**Stated task**
Convert the stretch from the line containing "You are a GUI" through the end of the rows into a numbered list, omitting blank lines. Leave the pictures out of the answer.

>> Start

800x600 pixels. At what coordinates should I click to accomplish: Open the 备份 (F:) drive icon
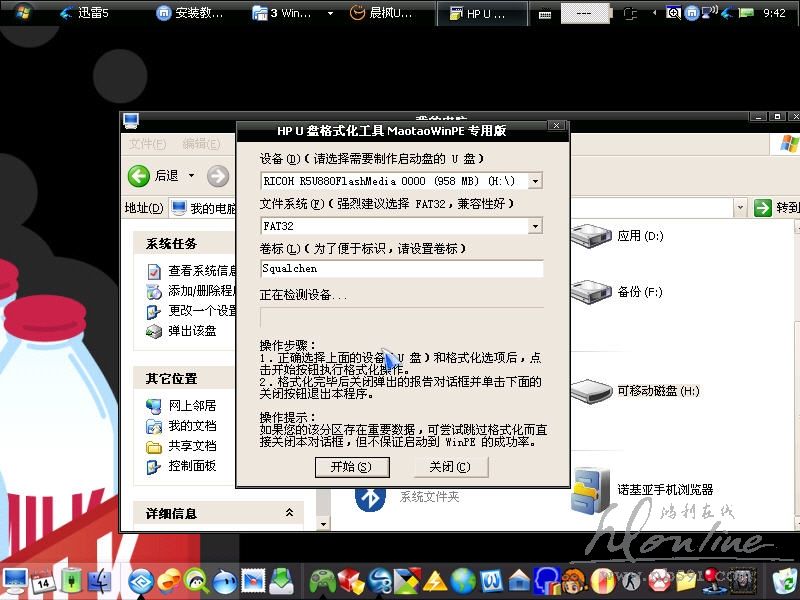click(590, 292)
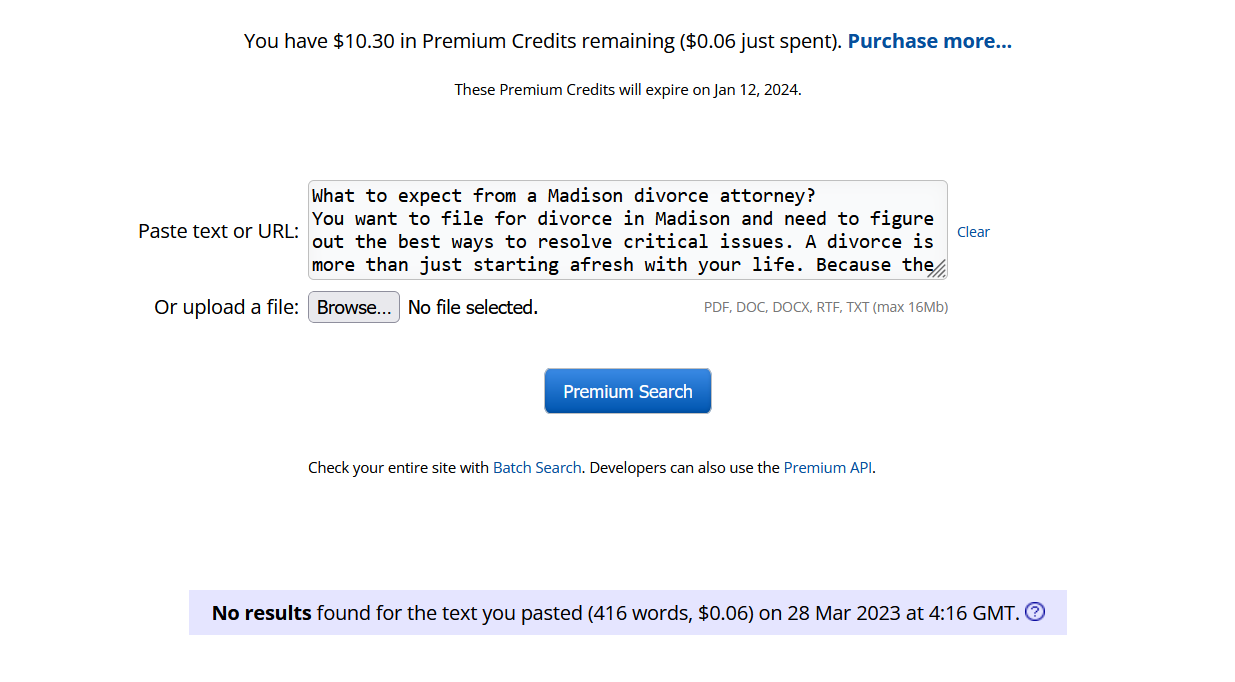The width and height of the screenshot is (1235, 682).
Task: Click the 'No file selected.' label
Action: click(473, 308)
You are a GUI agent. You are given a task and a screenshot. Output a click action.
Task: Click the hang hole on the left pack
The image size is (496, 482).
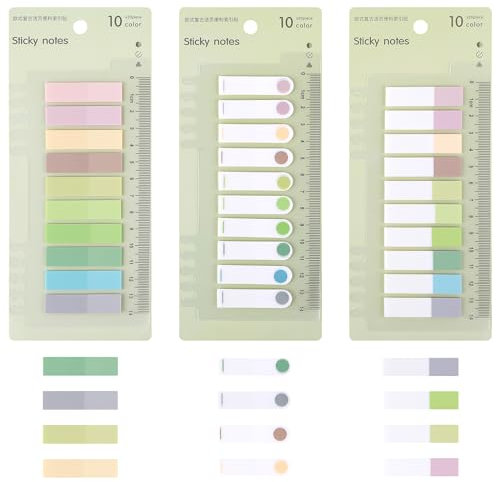click(80, 27)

>> End

**Expected output**
1. You are a GUI agent. You are given a task and a screenshot. Output a click action.
2. Task: Click the hang hole on the left pack
3. The image size is (496, 482).
4. click(80, 27)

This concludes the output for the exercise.